(Word and element locating data)
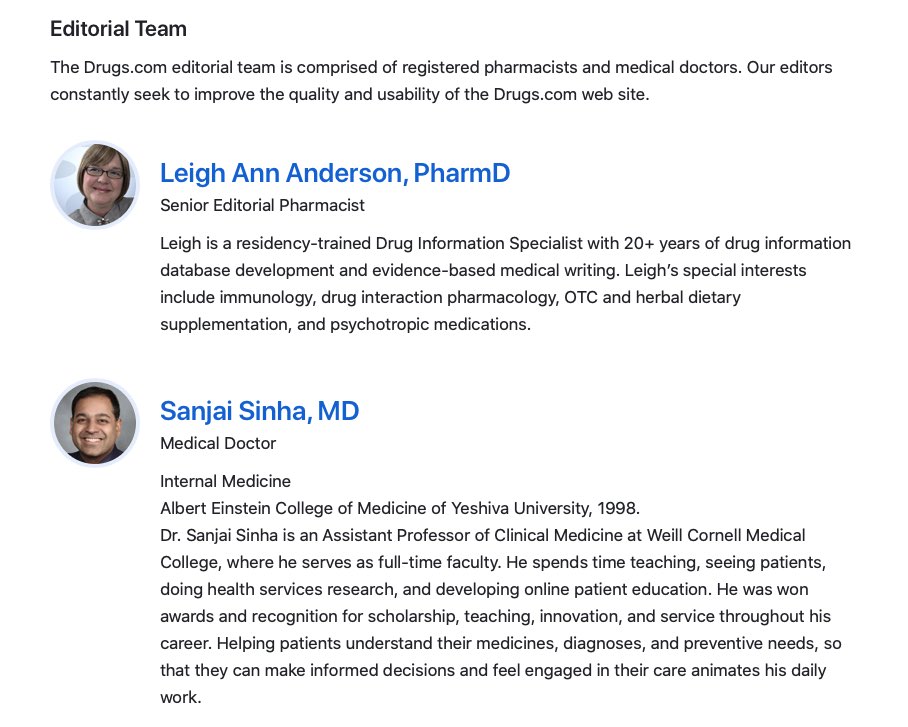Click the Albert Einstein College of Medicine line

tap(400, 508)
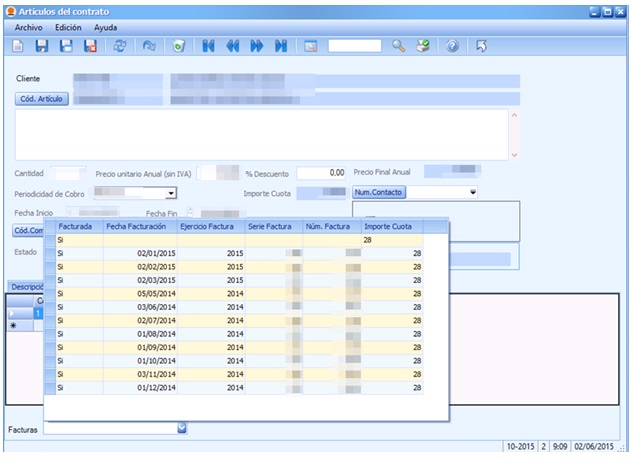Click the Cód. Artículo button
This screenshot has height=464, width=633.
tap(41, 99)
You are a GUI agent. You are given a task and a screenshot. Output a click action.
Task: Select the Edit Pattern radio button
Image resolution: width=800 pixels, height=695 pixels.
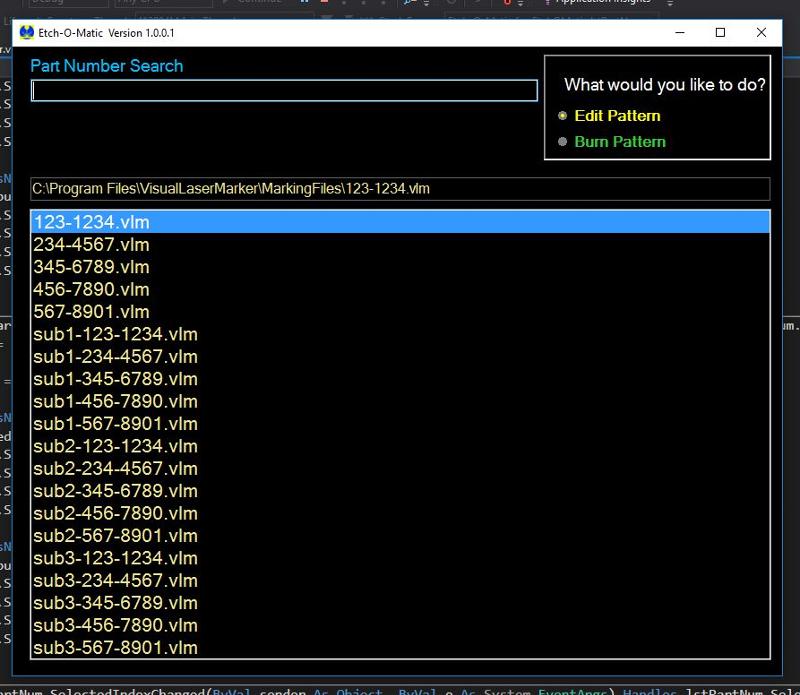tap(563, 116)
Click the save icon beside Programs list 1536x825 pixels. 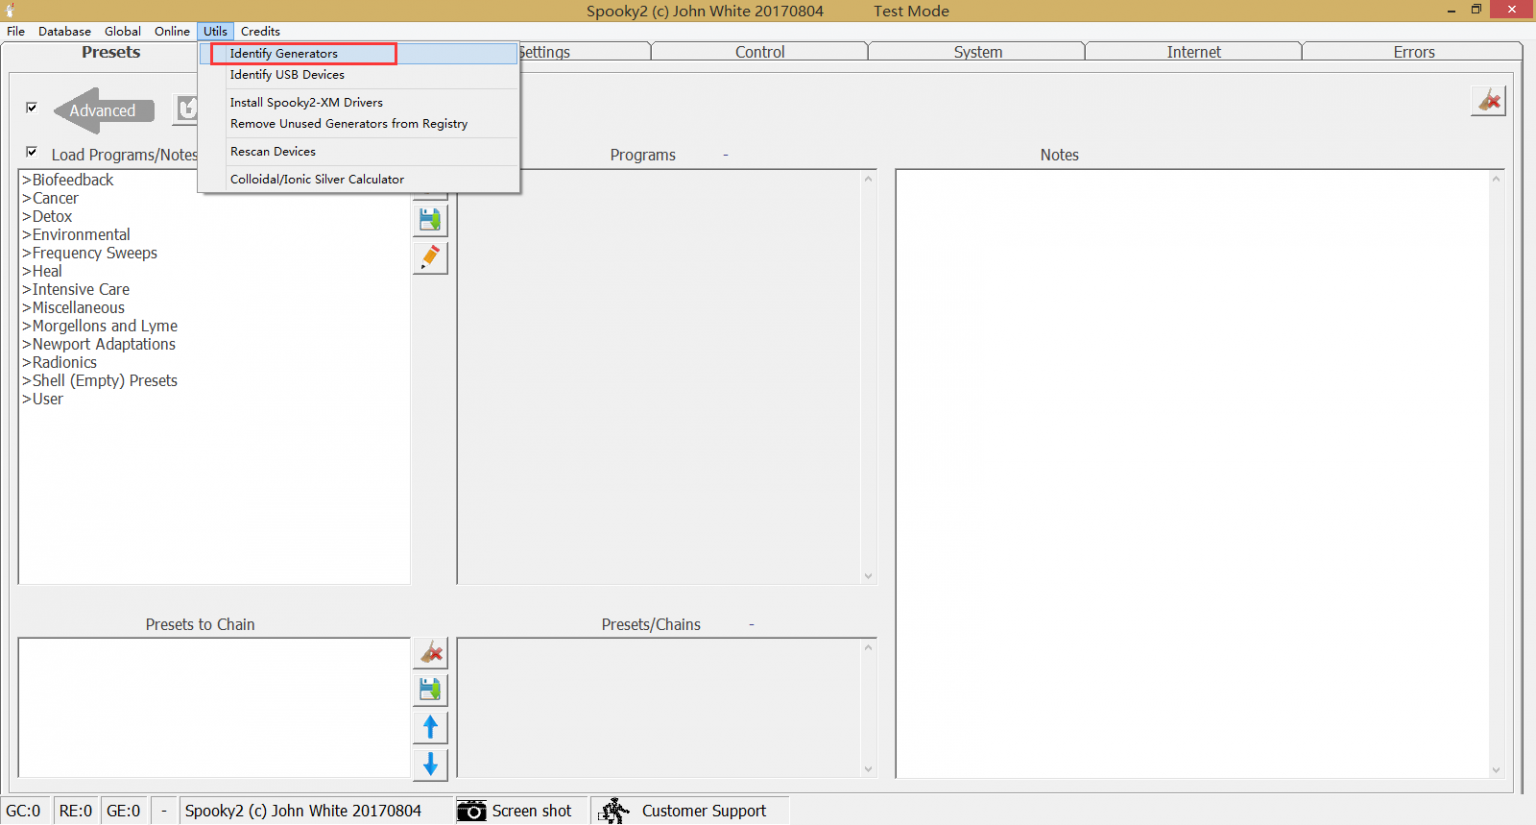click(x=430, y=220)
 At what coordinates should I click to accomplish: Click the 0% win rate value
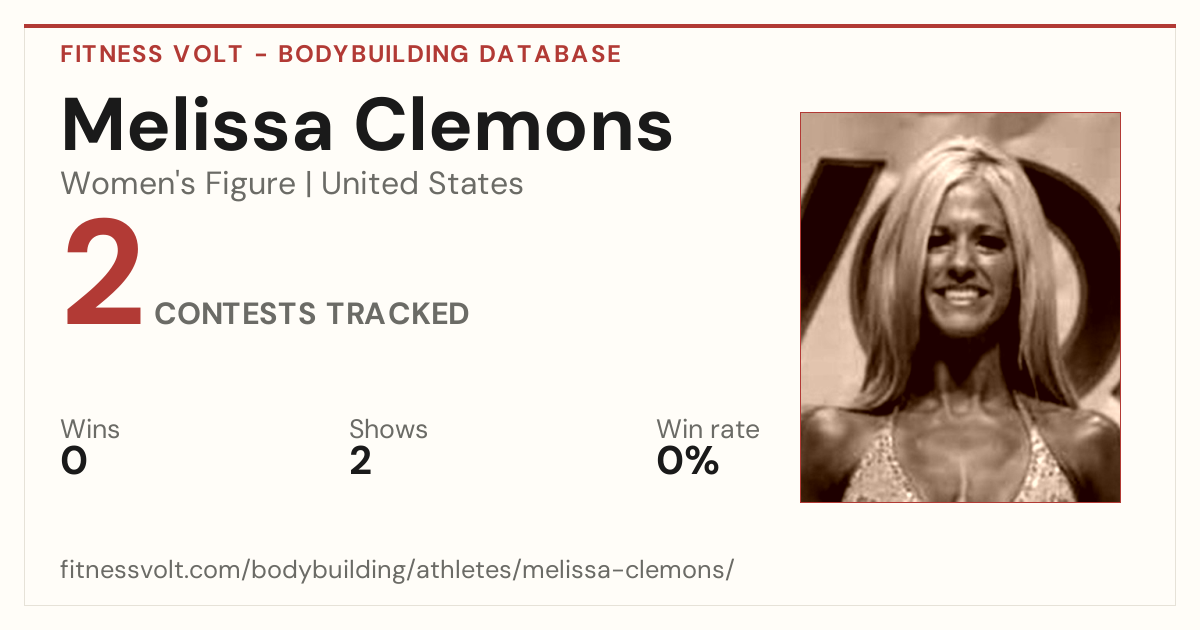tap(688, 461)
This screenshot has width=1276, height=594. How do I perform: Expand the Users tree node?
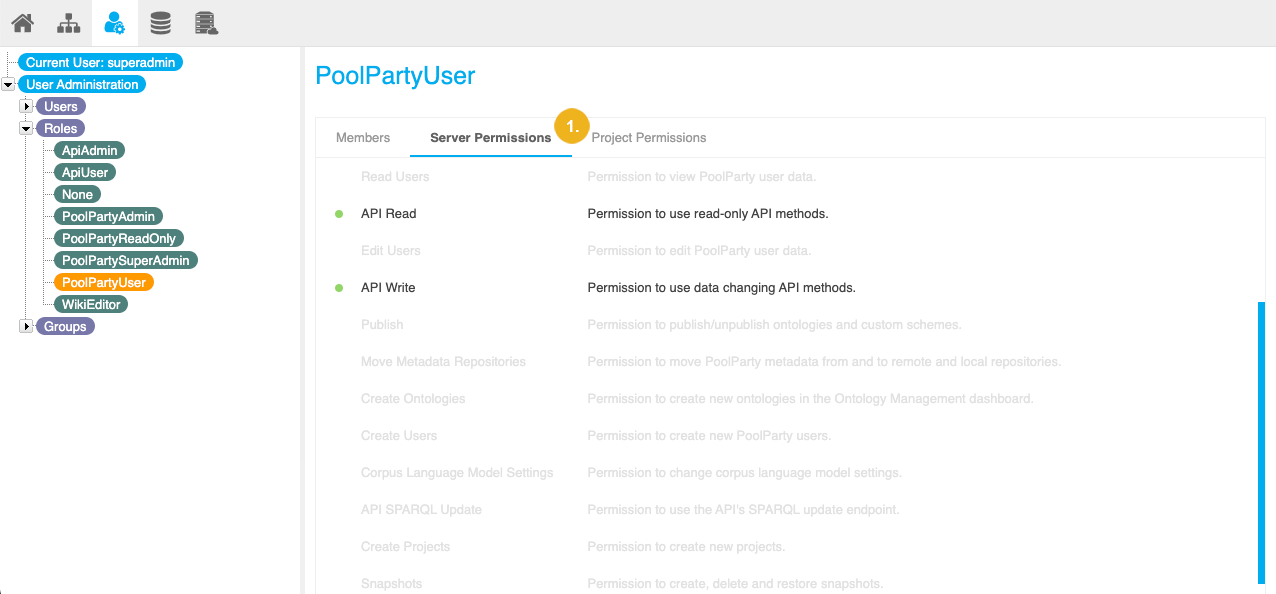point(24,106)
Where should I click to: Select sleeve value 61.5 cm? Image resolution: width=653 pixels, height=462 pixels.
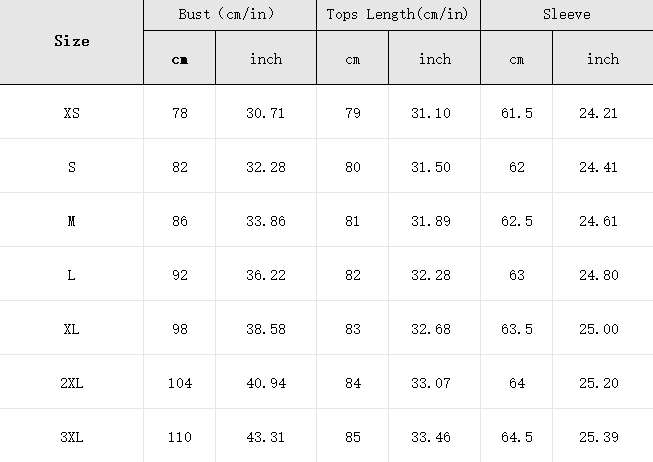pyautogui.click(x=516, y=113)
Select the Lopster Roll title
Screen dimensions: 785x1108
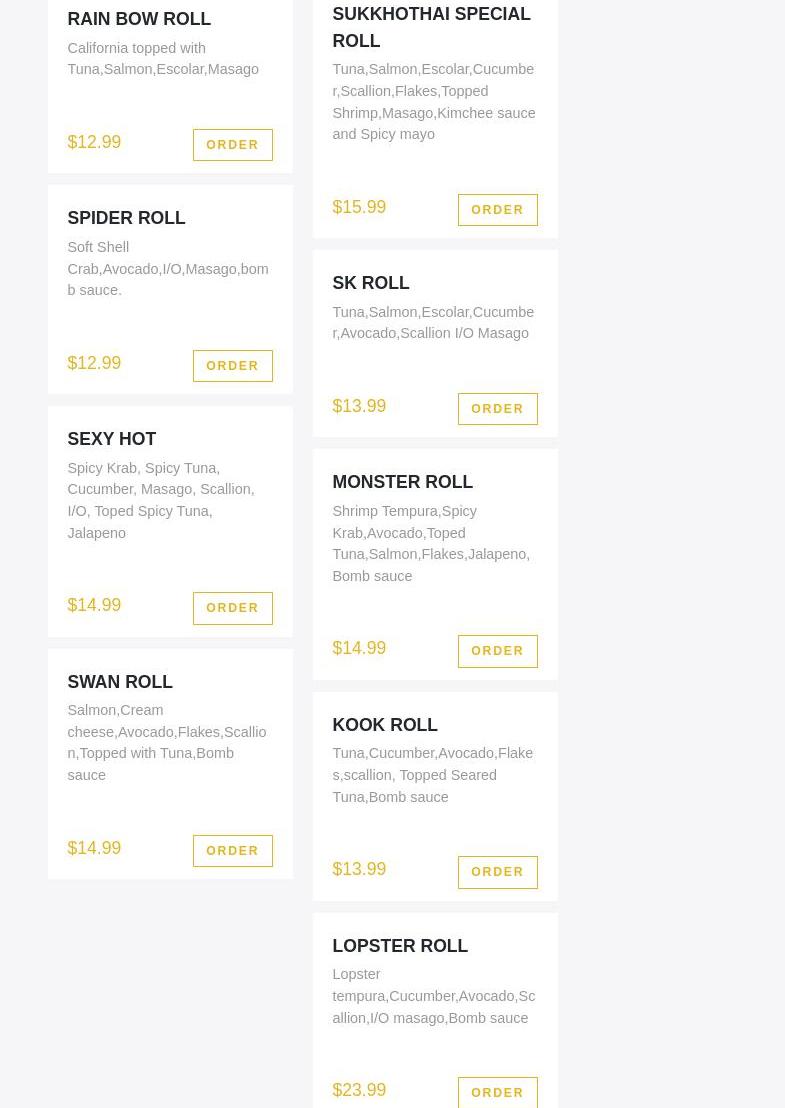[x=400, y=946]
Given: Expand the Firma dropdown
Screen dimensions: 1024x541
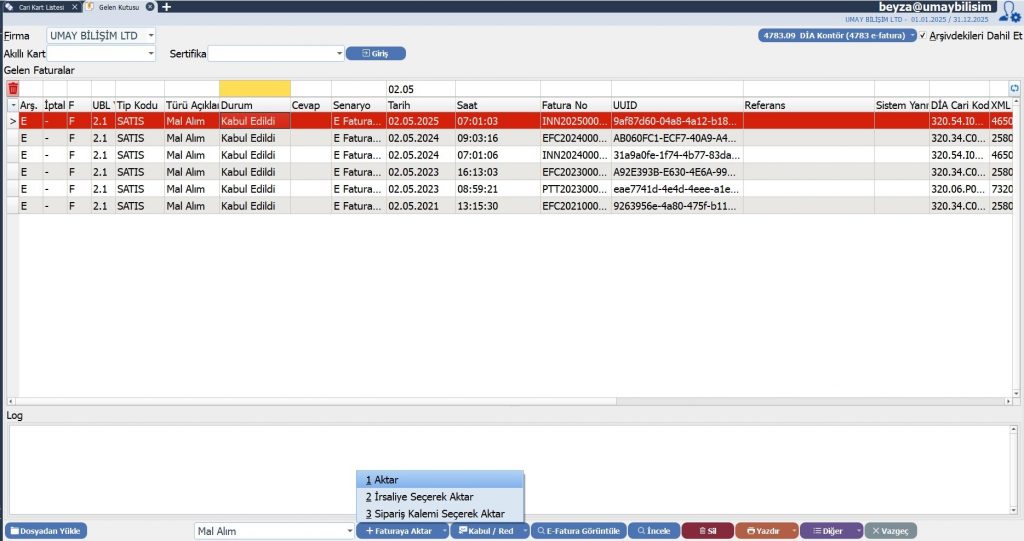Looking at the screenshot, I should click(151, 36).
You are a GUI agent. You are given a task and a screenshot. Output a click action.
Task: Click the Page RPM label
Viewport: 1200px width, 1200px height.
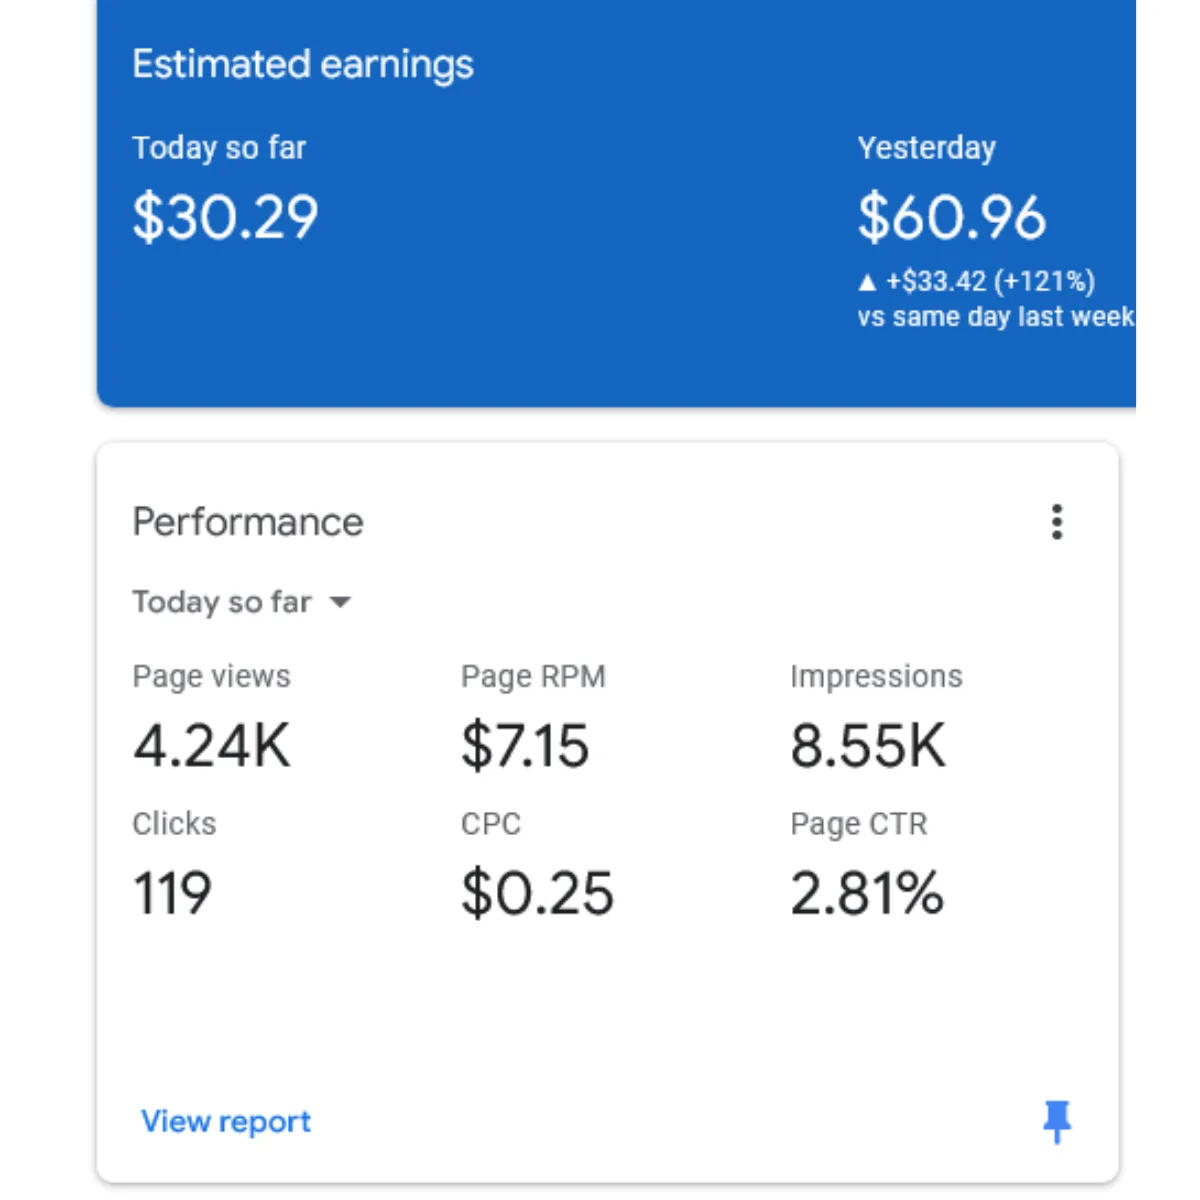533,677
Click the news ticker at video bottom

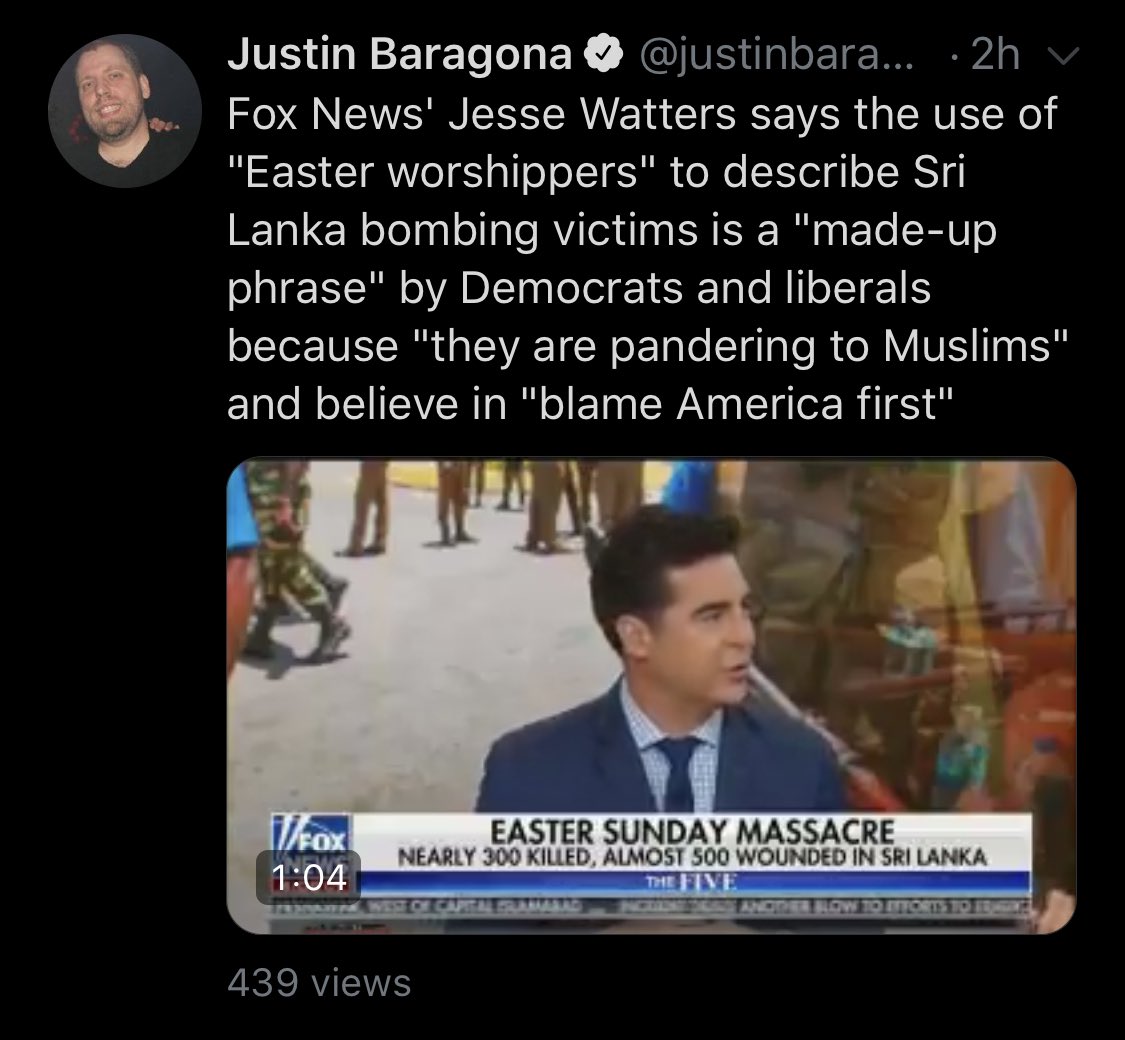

◆ Problem description: Copy verbatim every line of the entries from the line containing "Given: Expand the Firma dropdown" through the end of the entries, including both ends, and omit the pictures from your answer.

◆ Result for this exercise:
Given: Expand the Firma dropdown
Screen dimensions: 1024x541
Looking at the screenshot, I should click(151, 36).
You are a GUI agent. You are given a task and a screenshot. Output a click action.
Task: Click the Page RPM label
Viewport: 1200px width, 1200px height.
533,677
Click the news ticker at video bottom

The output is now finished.